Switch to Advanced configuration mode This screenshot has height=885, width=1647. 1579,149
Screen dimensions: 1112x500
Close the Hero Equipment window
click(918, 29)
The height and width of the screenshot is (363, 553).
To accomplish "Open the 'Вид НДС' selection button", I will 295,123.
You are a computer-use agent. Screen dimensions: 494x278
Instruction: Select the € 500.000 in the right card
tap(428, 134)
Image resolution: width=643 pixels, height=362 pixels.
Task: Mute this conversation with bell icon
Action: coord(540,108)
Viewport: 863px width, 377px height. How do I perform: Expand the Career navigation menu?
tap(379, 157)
...
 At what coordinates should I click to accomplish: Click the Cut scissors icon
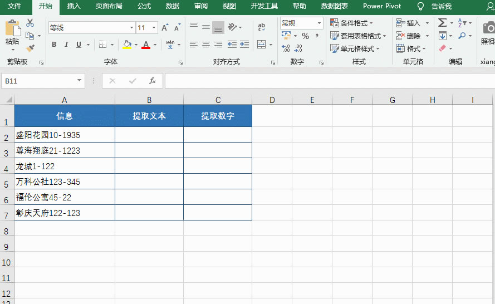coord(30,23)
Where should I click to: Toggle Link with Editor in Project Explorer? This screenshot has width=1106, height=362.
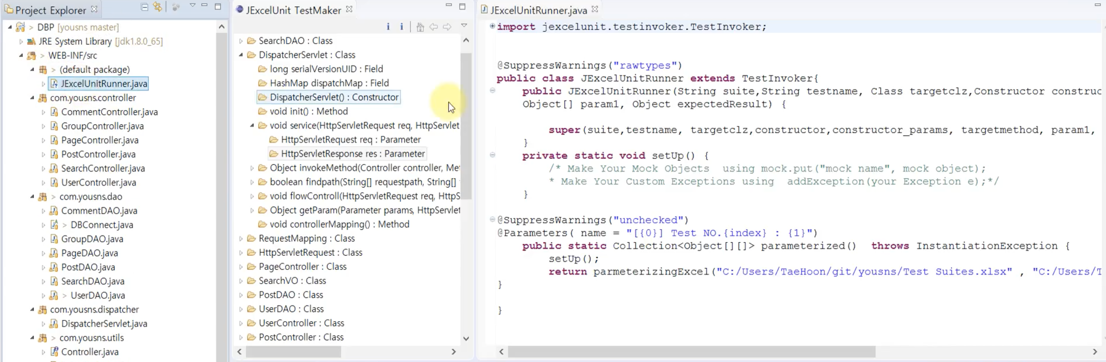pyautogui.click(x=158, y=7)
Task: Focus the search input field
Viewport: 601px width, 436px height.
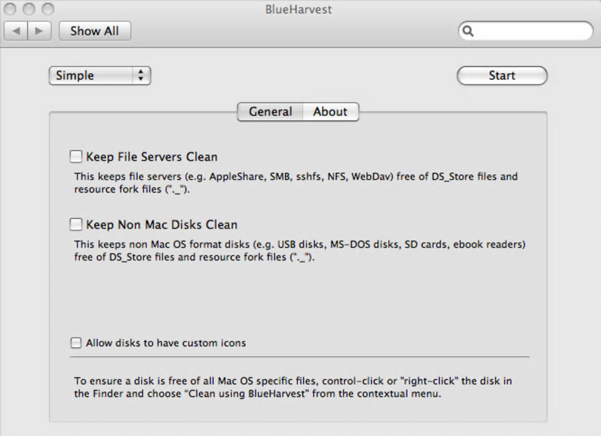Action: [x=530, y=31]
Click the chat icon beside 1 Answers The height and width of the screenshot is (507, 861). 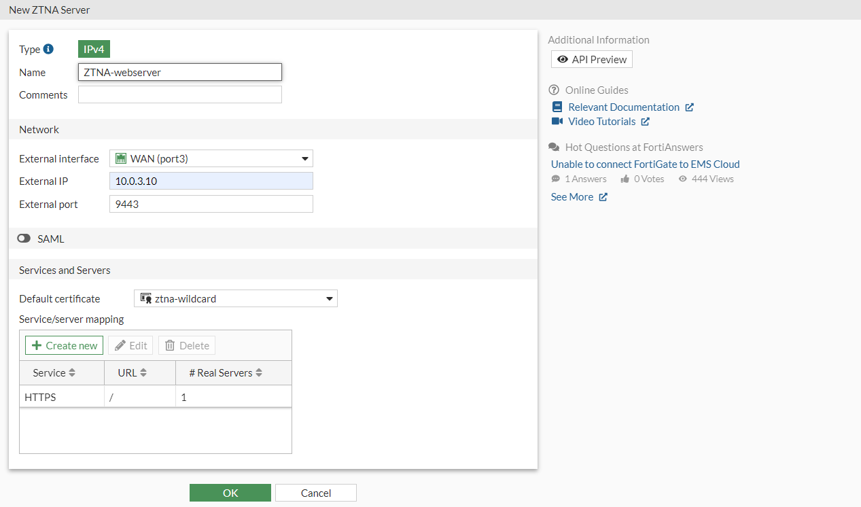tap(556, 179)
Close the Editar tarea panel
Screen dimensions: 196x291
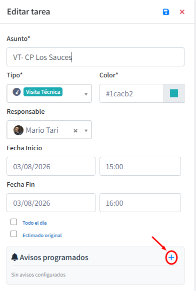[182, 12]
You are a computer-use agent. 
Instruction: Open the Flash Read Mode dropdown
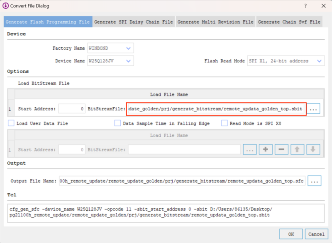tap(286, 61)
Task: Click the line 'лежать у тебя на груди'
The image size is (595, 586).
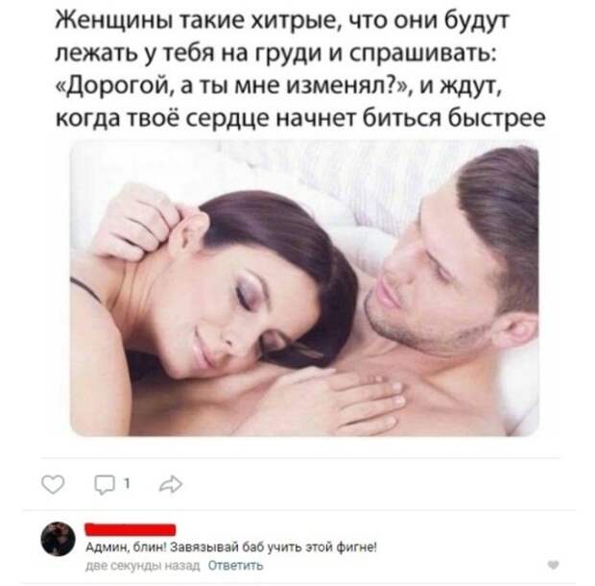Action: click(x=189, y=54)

### [PROBLEM DETAILS]
Take the lines from the line with "Switch to Advanced" up to and including the line with "I will 295,123.", and rewrite them with "screenshot" renamed to "image", leaving everything else unchanged.

### [THE REPLY]
Switch to Advanced configuration mode This image has height=885, width=1647. 1579,149
Screen dimensions: 1112x500
Close the Hero Equipment window
click(918, 29)
The height and width of the image is (363, 553).
To accomplish "Open the 'Вид НДС' selection button", I will 295,123.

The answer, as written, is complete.